Conceptual background

Achieving a high data quality is essential for the valid study of diseases, risk factors and consequences. This entails the need for informative data quality indicators and tools to assess and report data quality. Yet, despite many available works (e.g. Kahn et al. 2016, Weiskopf et al. 2013, Weiskopf et al. 2017, Nonnemacher et al. 2014), no standards have been achieved in our field of research. Existing data quality frameworks target registries, and electronic health records (EHR) rather than data that has directly been collected for research purposes.

A lack of common standards is partially due to the large heterogeneity of data structures and data collection processes (Keller et al. 2017). When understanding data quality as “the degree to which a set of inherent characteristics of data fulfills requirements” (ISO 8000), the heterogeneity is quite understandable.
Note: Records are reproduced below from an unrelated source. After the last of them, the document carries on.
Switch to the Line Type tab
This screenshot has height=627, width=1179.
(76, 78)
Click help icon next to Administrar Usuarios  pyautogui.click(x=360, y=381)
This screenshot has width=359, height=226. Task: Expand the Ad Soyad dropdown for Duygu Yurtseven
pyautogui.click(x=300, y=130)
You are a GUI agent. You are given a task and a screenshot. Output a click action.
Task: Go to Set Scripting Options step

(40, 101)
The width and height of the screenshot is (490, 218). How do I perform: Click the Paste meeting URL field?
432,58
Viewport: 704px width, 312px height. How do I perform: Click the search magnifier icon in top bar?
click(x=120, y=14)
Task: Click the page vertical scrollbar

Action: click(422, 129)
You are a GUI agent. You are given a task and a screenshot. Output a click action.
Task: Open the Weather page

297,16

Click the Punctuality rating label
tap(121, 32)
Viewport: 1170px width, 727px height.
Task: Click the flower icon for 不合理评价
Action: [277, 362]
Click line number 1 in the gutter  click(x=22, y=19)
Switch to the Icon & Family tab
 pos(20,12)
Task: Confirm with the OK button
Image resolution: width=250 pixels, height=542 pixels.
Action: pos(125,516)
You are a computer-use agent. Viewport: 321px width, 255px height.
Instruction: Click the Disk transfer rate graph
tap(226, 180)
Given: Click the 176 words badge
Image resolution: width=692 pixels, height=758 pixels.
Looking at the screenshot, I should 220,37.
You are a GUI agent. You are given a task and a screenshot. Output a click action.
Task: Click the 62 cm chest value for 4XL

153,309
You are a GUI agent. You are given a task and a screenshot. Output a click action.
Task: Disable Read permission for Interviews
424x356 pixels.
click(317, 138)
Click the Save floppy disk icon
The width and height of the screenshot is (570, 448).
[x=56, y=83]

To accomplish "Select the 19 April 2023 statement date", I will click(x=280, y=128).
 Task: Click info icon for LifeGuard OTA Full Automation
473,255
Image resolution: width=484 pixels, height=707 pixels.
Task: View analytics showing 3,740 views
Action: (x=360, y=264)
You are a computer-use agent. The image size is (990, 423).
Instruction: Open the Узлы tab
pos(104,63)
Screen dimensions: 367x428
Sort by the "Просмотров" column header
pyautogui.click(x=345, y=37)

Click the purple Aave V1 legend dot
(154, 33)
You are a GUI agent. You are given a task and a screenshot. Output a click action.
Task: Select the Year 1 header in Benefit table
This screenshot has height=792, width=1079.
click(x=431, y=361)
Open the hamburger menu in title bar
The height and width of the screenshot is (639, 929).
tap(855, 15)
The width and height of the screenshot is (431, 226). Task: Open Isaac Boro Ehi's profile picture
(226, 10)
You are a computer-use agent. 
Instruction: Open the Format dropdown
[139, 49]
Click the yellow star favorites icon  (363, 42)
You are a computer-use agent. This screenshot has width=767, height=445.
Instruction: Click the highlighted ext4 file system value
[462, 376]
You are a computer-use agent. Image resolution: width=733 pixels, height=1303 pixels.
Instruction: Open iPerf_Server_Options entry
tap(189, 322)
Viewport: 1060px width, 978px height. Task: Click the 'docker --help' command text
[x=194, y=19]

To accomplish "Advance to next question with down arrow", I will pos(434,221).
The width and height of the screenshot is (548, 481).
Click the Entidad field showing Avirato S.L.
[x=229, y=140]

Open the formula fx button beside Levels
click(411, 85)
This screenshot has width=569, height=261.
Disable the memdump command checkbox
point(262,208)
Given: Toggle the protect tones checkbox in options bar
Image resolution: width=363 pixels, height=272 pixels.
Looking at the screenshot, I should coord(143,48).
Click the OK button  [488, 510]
Requirements and their operationalizations differ considerably within and across areas of research, studies, or data bodies.

Aims and scope

Against this background we developed a data quality framework with related implementations to facilitate standardized assessments of data quality. The core area of application are observational research data collections in medical research, yet applications are not limited to this area.

We focus intrinsic data quality, i.e. “data have quality in their own right” as opposed to contextual data quality “which highlights the requirement that data quality must be considered within the context of the task” (Wang and Strong 1996).

The former targets basic aspects such as (I) processable data, (2) complete data, and (3) error free data. These requirements are common to virtually all substantive scientific research. In contrast, “contextual data quality” is largely situation specific and it is more complicated to generate a uniform approach. Contextual examples are the availability of a relevant variable selection for some research question or enough power to conduct analyses.

The revised TMF guideline for data quality (Nonnemacher et al. 2014, Stausberg et al. 2019) was used as an initial point of reference for this work because it targets aspects of primary data collections. An empirical evaluation of indicators described by the TMF-guideline was conducted by representatives of the participating cohorts (Schmidt et al. 2019). This evaluation was used to identify indicators of particular relevance but also potential areas of improvement. The concept is described in the respective section.

One feature of importance is to provide not only a data quality framework but to accompany it by statistical implementations to facilitate and harmonize the assessments. The focus is R but also a Stata environment has been created, both are described in Software.

Disclaimer: Work in progress

The development of the concept and implementations is still ongoing. Therefore, the scope of the content is expected to grow.

Kahn, M.G., Callahan, T.J., Barnard, J., Bauck, A.E., Brown, J., Davidson, B.N., Estiri, H., Goerg, C., Holve, E., and Johnson, S.G. (2016). A harmonized data quality assessment terminology and framework for the secondary use of electronic health record data. eGEMs 4.
Keller, S., Korkmaz, G., Orr, M., Schroeder, A., and Shipp, S. (2017). The evolution of data quality: Understanding the transdisciplinary origins of data quality concepts and approaches.
Nonnemacher, M., Nasseh, D., and Stausberg, J. (2014). Datenqualität in der medizinischen forschung (Medizinisch Wissenschaftliche Verlagsgesellschaft).
Schmidt, C.O., Richter, A., Enzenbach, C., Pohlabeln, H., Meisinger, C., Wellman, J., Selder, S., Houben, R., Nonnemacher, M., and Stausberg, J. (2019). Assessment of a data quality guideline by representatives of german epidemiologic cohort studies. MIBE 15.
Stausberg, J., Bauer, U., Nasseh, D., Pritzkuleit, R., Schmidt, C., Schrader, T., and Nonnemacher, M. (2019). Indicators of data quality: Review and requirements from the perspective of networked medical research indikatoren zur datenqualität: Stand und anforderungen aus sicht der vernetzten medizinischen forschung. GMS Med Inform Biom Epidemiol 15.
Wang, R.Y., and Strong, D.M. (1996). Beyond accuracy: What data quality means to data consumers. Journal of Management Information Systems 12, 5–33.
Weiskopf, N.G., Hripcsak, G., Swaminathan, S., and Weng, C. (2013). Defining and measuring completeness of electronic health records for secondary use. Journal of Biomedical Informatics 46, 830–836.
Weiskopf, N.G., Bakken, S., Hripcsak, G., and Weng, C. (2017). A data quality assessment guideline for electronic health record data reuse. eGEMs (Generating Evidence & Methods to Improve Patient Outcomes) 5.